Amber Rudd's Attacks On Whatsapp And Privacy Are Both Silly And Sinister

Privacy is a fundamental human right and a necessity in the modern world. Our Government's attempt to rebrand it as the refuge of terrorists shows a painful disregard for basic democratic principles and traditional conservative values. It will not wash. We will not stand for it and, we hope, neither will Silicon Valley.
Hannah Mckay / Reuters

The Home Secretary is on a mission to set the record straight. After a string of perplexing, passionately ignorant interviews in which she attacked WhatsApp and hashtags as the tools of terrorists earlier this year, Amber Rudd has jetted off to Silicon Valley to explain what she really wants tech companies to do.

That her clarification started with "We don't want to ban encryption, but..." is not a good sign. That she described "trade-offs between security and usability" as "opportunities" is chilling.

Bear one thing in mind when you hear the Government attacking encryption - they are attacking nothing less than your basic human rights.

End-to-end encryption, core to popular messengers such as WhatsApp and Signal, gives our online conversations the same level of privacy that we usually have in the offline world. It's like having a private conversation in a room - only the people in the conversation can read the messages. WhatsApp, criminals, stalkers, or jealous partners can't listen in - and neither can the State.

But Rudd is demanding that we sacrifice our private lives in the name of tackling terrorism. Her attack is as ignorant as it is authoritarian.

The police and intelligence agencies have a range of intrusive means - including hacking - to spy on the phones of terror suspects, regardless of whether they are using encrypted messengers.

Think back to the private conversation in a room that WhatsApp offers you. Hacking a phone is like simultaneously bugging and raiding that room, while also taking a copy of every letter, file and book in every room in the house - without the owner ever knowing about it.

So why is Rudd persisting with this unnecessary attack on the world's most popular messenger?

The uncomfortable truth is that the British Government spies on its citizens - and while WhatsApp cannot shield individual targets from surveillance, end-to-end encryption makes it harder and more expensive for the State to spy on the rest of us.

Rudd says "real people" don't mind the Government having a snoop - only terrorists care about privacy. I fear, somewhere between the political elite's WhatsApp group chats and the glittering corridors of Whitehall, Rudd may have lost her grip on what "real people" want - including the one billion people around the world who use WhatsApp every single day.

In a digital world plagued by State surveillance, cyberattacks, hacks and leaks, those billion real people care about privacy more than ever. They know that encryption is our first line of defence.

And as a human rights organisation, we at Liberty work with people who truly rely on encryption for their protection from criminals or from the abuses of state surveillance. For whistleblowers, activists, journalists, sources, lawyers and victims of abuse, encryption is a lifeline. Are they not "real people" in the Home Secretary's eyes?

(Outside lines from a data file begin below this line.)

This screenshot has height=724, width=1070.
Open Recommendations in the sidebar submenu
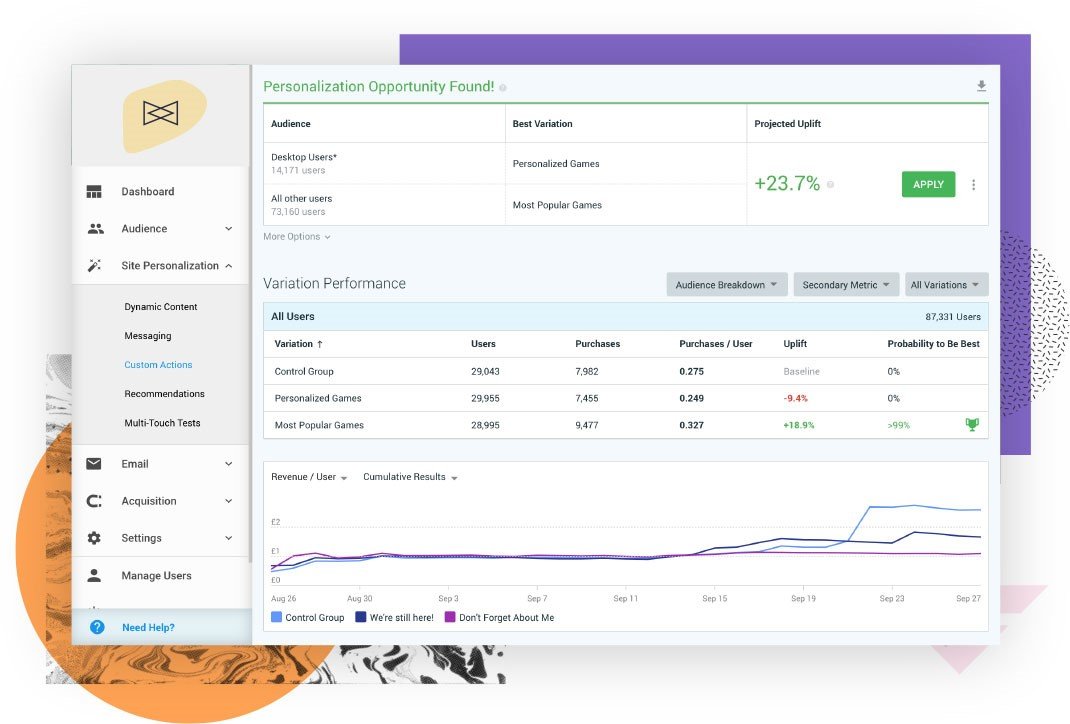tap(164, 394)
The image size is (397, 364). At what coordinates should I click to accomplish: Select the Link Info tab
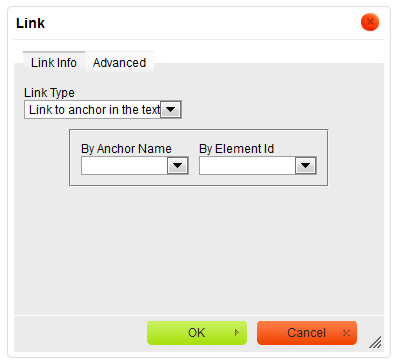click(x=54, y=63)
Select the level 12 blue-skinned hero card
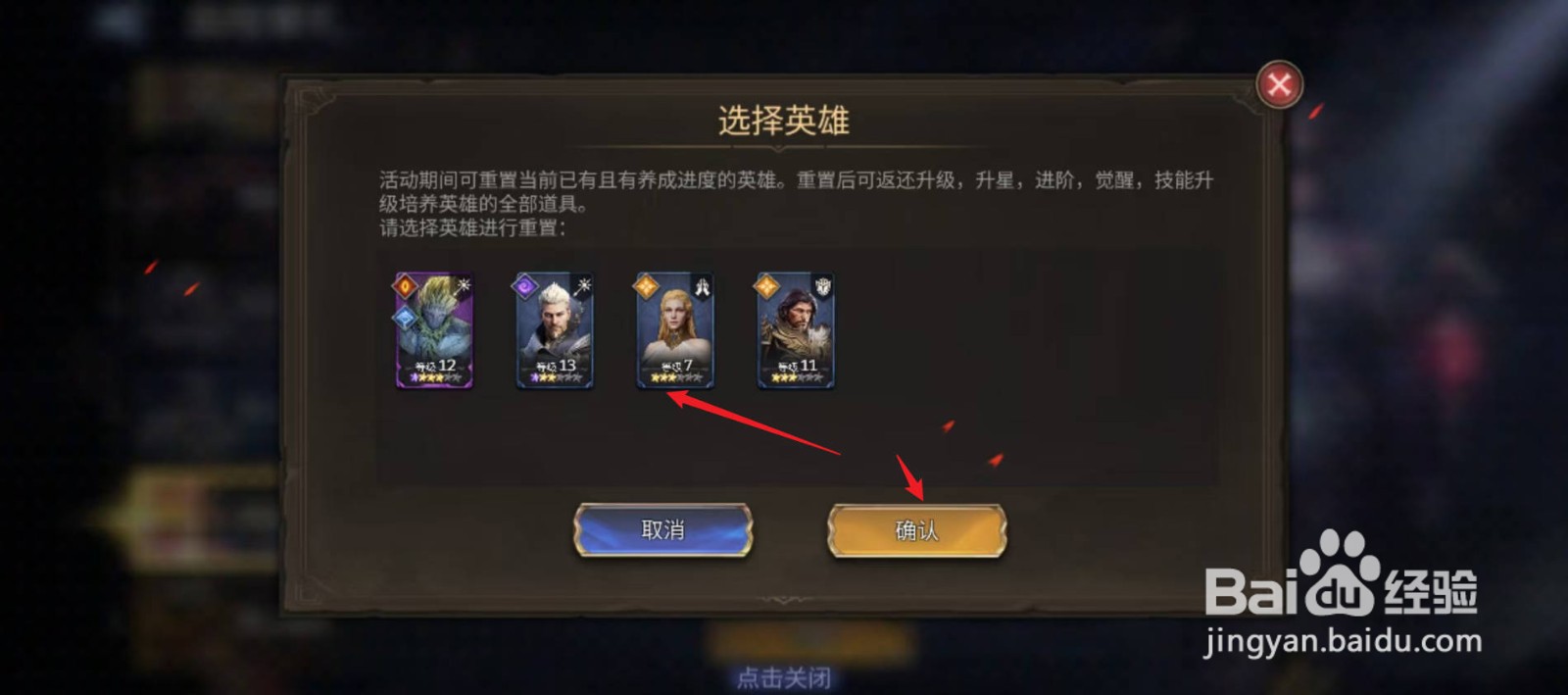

In some countries, the simple liberty of a private conversation that WhatsApp offers can even be life-saving, whether for LGBT people or those fighting state oppression. What example does our Government set for the rest of the world with its self-professed 'world-leading' attacks on privacy?

It's worth noting that both China and Russia have banned VPNs this week - software that allows citizens to privately browse the web beyond the gaze of the State.

And citing UK law against encryption, the Australian Prime Minister was recently emboldened to make one of his greatest gaffes - declaring that the laws of Australia trump the laws of maths.

The scary thing is the Home Secretary's words are more than an empty threat. The Investigatory Powers Act which passed into law at the end of 2016 actually gives Rudd the power to go ahead and backdoor the entire WhatsApp service in total secrecy - without us even knowing about it.

So Liberty is taking the Government to court. Sacrificing our rights is a feeble and unnecessary surrender of the values terrorists seek to destroy - and it doesn't even make us safer, online or off.

Privacy is a fundamental human right and a necessity in the modern world. Our Government's attempt to rebrand it as the refuge of terrorists shows a painful disregard for basic democratic principles and traditional conservative values. It will not wash. We will not stand for it and, we hope, neither will Silicon Valley.